YouTube has been relatively quiet about its strategy to battle the flow of misinformation leading into the 2020 U.S. election, but the platform has a few new measures in store.
The video-sharing site will begin attaching a box with vetted facts about mail-in voting on any videos that discuss the topic. The new mail-in voting info boxes will link out to the Bipartisan Policy Center, a bipartisan think tank.
YouTube first rolled these info panels out in 2018, and this year expanded them to address misinformation around COVID-19. The platform’s fact-checking info boxes resemble similarly unobtrusive info labels on Twitter and Facebook . While Twitter in particular has begun taking stronger action on election-related posts that break platform rules, social platforms have opted to broadly serve up contextual facts rather than targeting misinformation with more eye-catching warnings.
YouTube is a little late to the party, but it will also add a few features encouraging users to register to vote. Searches about voter registration will soon point users to an info box at the top of the page, leading them to state-specific resources like registration deadlines and how to check voter registration status.
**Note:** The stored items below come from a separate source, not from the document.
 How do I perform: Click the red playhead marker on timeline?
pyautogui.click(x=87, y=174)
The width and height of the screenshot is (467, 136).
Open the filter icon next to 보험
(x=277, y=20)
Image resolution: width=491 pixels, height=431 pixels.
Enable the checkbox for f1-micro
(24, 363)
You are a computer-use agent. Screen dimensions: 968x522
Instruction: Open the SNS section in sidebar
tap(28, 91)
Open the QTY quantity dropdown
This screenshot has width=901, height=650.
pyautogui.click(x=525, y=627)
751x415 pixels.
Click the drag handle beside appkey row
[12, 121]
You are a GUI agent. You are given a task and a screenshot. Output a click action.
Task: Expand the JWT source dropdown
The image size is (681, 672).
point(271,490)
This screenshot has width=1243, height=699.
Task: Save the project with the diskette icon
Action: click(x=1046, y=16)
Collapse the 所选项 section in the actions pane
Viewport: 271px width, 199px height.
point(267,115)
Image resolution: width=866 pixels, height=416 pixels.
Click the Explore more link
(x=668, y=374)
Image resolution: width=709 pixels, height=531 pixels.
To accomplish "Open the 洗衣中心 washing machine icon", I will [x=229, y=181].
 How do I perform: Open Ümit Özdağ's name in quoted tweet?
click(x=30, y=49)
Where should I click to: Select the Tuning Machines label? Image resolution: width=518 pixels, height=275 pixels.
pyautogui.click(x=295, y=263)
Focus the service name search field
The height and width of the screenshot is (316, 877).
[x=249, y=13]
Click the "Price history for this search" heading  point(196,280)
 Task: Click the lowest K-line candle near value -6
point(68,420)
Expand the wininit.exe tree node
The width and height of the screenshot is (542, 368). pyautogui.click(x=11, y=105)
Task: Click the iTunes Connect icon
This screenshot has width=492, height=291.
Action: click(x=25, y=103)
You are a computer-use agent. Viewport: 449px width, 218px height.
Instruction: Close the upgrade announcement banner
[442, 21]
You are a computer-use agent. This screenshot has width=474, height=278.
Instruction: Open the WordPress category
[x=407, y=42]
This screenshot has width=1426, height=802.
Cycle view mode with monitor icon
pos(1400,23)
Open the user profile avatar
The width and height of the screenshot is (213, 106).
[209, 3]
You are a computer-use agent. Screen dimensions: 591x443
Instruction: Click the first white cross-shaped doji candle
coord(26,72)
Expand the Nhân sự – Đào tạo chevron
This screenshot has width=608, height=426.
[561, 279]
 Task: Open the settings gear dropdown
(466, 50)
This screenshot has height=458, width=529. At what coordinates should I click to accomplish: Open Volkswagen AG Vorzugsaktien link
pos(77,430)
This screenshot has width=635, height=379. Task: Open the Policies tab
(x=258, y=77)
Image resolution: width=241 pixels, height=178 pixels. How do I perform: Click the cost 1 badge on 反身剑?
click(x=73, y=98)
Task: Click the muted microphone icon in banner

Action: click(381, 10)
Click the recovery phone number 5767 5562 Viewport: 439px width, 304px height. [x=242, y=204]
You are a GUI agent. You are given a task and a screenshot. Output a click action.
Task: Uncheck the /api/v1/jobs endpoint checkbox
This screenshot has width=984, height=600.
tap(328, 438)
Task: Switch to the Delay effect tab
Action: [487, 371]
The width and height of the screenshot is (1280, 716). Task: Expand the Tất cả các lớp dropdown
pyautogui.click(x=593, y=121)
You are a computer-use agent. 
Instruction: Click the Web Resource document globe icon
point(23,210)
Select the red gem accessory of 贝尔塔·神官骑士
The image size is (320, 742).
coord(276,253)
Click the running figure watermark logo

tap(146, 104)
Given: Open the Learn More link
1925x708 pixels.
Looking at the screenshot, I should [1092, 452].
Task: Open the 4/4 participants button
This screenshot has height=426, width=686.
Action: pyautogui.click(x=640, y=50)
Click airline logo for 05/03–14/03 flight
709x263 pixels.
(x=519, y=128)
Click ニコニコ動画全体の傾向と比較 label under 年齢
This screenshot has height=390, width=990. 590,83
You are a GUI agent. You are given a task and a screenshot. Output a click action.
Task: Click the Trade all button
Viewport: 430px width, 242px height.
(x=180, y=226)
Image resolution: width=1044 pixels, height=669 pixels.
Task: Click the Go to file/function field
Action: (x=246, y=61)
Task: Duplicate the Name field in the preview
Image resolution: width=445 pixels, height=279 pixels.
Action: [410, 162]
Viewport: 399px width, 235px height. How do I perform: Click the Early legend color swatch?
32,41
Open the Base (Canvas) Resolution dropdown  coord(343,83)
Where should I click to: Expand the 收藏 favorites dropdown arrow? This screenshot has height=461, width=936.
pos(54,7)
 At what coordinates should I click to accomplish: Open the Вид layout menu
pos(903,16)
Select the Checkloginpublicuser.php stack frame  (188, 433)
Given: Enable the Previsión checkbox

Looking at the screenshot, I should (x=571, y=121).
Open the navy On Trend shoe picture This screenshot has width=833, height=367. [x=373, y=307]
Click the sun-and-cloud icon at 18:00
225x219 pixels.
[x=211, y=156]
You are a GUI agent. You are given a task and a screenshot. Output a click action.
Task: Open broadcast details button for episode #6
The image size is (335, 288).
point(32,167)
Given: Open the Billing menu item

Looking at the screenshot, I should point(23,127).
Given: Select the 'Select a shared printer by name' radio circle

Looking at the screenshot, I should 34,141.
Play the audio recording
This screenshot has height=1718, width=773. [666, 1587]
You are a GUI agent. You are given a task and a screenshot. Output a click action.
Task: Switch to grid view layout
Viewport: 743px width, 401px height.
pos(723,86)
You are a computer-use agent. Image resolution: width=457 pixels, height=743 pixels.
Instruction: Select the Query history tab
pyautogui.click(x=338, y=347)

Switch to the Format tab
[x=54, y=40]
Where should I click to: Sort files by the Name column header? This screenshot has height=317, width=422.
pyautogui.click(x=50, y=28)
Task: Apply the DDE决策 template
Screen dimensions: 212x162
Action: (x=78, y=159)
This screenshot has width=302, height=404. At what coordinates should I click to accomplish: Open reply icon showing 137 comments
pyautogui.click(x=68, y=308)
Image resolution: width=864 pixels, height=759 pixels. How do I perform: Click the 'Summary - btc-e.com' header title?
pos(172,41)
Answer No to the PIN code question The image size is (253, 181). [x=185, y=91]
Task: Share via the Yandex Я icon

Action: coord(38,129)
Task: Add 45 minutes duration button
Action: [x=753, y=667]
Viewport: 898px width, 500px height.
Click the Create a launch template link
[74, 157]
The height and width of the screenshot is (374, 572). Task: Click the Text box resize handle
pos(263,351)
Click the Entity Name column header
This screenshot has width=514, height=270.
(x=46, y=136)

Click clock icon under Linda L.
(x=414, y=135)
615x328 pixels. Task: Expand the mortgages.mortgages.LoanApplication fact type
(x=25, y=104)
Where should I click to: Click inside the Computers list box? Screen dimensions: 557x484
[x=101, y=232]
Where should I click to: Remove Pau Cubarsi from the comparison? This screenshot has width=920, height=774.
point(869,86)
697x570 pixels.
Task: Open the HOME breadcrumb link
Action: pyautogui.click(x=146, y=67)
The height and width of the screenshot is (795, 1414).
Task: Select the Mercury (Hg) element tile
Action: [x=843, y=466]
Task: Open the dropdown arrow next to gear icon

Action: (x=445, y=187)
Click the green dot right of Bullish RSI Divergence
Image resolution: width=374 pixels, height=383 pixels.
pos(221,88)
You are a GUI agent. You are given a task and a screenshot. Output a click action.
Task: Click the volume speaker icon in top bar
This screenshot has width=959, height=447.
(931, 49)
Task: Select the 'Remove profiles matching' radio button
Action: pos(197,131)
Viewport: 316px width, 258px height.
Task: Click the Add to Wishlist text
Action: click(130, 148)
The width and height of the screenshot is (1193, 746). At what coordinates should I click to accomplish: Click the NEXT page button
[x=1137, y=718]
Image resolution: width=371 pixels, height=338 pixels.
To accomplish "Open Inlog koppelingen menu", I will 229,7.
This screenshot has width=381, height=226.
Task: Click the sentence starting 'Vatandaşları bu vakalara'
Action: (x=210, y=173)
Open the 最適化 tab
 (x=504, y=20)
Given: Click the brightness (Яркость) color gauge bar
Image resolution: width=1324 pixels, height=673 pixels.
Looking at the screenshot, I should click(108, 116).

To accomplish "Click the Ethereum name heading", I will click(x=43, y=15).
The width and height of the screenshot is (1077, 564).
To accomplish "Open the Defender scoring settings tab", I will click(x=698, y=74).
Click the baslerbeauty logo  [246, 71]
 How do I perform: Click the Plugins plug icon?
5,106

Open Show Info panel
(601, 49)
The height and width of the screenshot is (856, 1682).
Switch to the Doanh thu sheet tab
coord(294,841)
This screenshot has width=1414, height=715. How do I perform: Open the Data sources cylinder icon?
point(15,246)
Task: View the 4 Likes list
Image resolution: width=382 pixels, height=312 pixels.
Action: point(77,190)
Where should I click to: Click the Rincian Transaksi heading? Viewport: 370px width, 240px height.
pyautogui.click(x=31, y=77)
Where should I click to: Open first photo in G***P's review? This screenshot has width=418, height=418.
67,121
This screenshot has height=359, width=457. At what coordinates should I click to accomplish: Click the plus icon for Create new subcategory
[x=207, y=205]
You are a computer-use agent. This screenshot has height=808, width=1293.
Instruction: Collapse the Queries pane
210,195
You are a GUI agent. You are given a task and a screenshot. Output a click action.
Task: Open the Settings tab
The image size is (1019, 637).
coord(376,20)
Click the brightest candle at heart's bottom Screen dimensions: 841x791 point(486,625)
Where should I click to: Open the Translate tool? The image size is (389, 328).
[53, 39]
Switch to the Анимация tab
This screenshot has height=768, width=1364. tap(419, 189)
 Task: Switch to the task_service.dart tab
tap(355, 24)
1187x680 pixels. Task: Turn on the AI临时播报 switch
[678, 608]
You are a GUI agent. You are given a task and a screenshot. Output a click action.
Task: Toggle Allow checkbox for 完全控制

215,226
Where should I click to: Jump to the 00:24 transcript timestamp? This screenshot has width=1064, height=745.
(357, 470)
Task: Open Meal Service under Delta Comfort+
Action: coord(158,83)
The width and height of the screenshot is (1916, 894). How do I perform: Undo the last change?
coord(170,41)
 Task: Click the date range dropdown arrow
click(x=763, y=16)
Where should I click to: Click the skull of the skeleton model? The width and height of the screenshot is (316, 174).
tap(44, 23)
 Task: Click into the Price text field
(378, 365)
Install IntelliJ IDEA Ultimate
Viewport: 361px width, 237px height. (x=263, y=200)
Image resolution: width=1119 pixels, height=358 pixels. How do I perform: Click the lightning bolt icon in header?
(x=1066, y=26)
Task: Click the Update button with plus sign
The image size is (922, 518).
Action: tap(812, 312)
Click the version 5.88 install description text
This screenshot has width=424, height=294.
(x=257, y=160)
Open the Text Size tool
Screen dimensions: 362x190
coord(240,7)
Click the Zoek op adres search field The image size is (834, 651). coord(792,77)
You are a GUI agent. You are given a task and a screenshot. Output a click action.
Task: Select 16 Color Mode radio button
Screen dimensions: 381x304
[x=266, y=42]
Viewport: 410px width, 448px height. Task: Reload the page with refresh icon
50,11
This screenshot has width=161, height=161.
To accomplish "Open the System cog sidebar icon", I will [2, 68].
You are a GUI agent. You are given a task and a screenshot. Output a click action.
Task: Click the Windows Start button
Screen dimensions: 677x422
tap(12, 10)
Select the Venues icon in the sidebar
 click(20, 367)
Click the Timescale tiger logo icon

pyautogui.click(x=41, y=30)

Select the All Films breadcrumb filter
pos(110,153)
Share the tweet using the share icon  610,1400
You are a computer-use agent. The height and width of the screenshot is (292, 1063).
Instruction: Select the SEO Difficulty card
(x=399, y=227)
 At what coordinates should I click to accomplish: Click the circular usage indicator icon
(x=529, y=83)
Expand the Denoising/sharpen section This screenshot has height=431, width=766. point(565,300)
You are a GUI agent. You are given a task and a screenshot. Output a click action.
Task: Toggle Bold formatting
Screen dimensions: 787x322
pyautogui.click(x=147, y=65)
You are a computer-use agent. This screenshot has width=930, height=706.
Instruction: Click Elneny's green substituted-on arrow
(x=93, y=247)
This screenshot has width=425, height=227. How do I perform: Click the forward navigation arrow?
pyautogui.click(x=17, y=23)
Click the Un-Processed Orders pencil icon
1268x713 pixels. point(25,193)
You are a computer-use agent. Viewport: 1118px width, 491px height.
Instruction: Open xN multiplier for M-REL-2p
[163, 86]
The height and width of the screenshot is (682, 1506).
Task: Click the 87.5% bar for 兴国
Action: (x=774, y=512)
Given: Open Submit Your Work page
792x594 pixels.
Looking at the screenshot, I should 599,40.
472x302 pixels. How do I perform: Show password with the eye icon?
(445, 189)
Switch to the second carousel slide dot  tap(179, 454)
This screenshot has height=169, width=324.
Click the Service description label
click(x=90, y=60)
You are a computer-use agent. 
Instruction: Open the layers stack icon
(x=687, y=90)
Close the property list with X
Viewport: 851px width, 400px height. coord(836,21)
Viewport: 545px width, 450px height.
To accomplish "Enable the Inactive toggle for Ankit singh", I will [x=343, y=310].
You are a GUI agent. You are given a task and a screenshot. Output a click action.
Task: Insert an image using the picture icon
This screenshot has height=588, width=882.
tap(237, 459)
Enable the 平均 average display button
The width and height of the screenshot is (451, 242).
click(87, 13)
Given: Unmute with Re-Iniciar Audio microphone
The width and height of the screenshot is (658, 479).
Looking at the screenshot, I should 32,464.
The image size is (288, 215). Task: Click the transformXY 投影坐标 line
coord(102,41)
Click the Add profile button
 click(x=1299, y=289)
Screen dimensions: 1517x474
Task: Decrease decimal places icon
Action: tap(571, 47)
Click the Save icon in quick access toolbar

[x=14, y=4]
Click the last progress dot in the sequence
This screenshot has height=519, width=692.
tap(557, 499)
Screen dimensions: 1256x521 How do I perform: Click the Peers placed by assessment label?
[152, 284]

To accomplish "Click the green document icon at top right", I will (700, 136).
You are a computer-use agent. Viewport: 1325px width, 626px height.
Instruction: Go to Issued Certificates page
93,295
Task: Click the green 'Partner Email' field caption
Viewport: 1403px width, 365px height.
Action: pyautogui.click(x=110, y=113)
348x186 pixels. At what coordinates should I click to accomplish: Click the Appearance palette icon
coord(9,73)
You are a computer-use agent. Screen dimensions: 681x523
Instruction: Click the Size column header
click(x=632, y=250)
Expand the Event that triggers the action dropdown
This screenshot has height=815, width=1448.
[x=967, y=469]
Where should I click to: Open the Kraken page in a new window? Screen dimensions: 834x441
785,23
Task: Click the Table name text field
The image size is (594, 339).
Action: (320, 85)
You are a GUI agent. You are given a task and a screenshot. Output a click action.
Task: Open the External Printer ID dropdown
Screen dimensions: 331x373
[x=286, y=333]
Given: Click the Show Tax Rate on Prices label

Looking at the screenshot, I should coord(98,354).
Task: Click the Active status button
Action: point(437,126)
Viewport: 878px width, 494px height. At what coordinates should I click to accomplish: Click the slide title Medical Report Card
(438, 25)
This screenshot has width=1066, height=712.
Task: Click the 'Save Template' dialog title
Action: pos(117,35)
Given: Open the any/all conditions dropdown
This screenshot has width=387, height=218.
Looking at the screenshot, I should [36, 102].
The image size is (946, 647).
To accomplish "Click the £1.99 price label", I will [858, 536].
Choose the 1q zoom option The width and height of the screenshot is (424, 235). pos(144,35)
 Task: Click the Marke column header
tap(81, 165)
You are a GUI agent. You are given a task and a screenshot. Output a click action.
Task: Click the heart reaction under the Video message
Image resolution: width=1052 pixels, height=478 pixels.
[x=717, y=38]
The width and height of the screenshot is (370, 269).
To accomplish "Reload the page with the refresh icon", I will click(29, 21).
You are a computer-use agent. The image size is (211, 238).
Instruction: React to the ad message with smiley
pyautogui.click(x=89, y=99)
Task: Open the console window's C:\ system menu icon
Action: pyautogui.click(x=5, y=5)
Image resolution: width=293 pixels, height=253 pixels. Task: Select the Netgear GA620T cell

Similarly, queries about “how to vote” will point YouTube users to vetted information from non-partisan third-party partners about state voting rules, requirements and deadlines. These searches will surface voting resources in both English and Spanish. The company will also begin surfacing new information in searches for federal candidates for Congress or the presidency.
Like Snapchat, Twitter and Facebook, YouTube is also launching its own set of original informational election videos that will package facts on voting in the U.S. The YouTube videos take a playful approach, spoofing popular video trends like cooking tutorials. YouTube will also add reminders during “key moments” for the 2020 election, reminding users to register and telling them how and where to vote.